SUPPLIED DATA:
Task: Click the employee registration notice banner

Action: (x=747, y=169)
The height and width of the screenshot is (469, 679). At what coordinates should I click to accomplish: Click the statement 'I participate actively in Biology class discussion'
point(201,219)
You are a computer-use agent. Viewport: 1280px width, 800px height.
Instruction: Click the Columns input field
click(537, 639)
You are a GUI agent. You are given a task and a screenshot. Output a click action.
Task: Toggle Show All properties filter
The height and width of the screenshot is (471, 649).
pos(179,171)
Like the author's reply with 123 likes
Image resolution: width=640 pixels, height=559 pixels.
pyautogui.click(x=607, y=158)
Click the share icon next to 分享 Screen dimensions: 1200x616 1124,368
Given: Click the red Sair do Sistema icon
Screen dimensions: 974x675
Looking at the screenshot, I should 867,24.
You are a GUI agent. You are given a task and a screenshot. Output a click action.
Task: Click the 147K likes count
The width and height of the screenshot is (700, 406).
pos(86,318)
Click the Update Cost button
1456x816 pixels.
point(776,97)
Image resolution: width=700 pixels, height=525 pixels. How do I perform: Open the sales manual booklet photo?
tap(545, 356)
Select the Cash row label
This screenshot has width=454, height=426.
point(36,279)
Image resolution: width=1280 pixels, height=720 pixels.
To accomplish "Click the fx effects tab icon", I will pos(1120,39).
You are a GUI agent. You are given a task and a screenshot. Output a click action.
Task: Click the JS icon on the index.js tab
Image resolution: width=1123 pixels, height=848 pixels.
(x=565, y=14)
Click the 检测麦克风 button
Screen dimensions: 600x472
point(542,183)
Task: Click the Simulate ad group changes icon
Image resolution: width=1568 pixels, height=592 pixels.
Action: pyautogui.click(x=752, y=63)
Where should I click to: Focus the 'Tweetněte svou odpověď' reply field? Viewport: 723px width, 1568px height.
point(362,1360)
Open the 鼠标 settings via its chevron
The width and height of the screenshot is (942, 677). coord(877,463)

EXERCISE INSTRUCTIONS: Copy all of the records above word for word, keeping every line unchanged.

EXPECTED OUTPUT:
Task: Click the employee registration notice banner

Action: (x=747, y=169)
The height and width of the screenshot is (469, 679). At what coordinates should I click to accomplish: Click the statement 'I participate actively in Biology class discussion'
point(201,219)
You are a computer-use agent. Viewport: 1280px width, 800px height.
Instruction: Click the Columns input field
click(537, 639)
You are a GUI agent. You are given a task and a screenshot. Output a click action.
Task: Toggle Show All properties filter
The height and width of the screenshot is (471, 649).
pos(179,171)
Like the author's reply with 123 likes
Image resolution: width=640 pixels, height=559 pixels.
pyautogui.click(x=607, y=158)
Click the share icon next to 分享 Screen dimensions: 1200x616 1124,368
Given: Click the red Sair do Sistema icon
Screen dimensions: 974x675
Looking at the screenshot, I should 867,24.
You are a GUI agent. You are given a task and a screenshot. Output a click action.
Task: Click the 147K likes count
The width and height of the screenshot is (700, 406).
pos(86,318)
Click the Update Cost button
1456x816 pixels.
point(776,97)
Image resolution: width=700 pixels, height=525 pixels. How do I perform: Open the sales manual booklet photo?
tap(545, 356)
Select the Cash row label
This screenshot has width=454, height=426.
point(36,279)
Image resolution: width=1280 pixels, height=720 pixels.
To accomplish "Click the fx effects tab icon", I will pos(1120,39).
You are a GUI agent. You are given a task and a screenshot. Output a click action.
Task: Click the JS icon on the index.js tab
Image resolution: width=1123 pixels, height=848 pixels.
(x=565, y=14)
Click the 检测麦克风 button
Screen dimensions: 600x472
point(542,183)
Task: Click the Simulate ad group changes icon
Image resolution: width=1568 pixels, height=592 pixels.
Action: pyautogui.click(x=752, y=63)
Where should I click to: Focus the 'Tweetněte svou odpověď' reply field? Viewport: 723px width, 1568px height.
point(362,1360)
Open the 鼠标 settings via its chevron
The width and height of the screenshot is (942, 677). coord(877,463)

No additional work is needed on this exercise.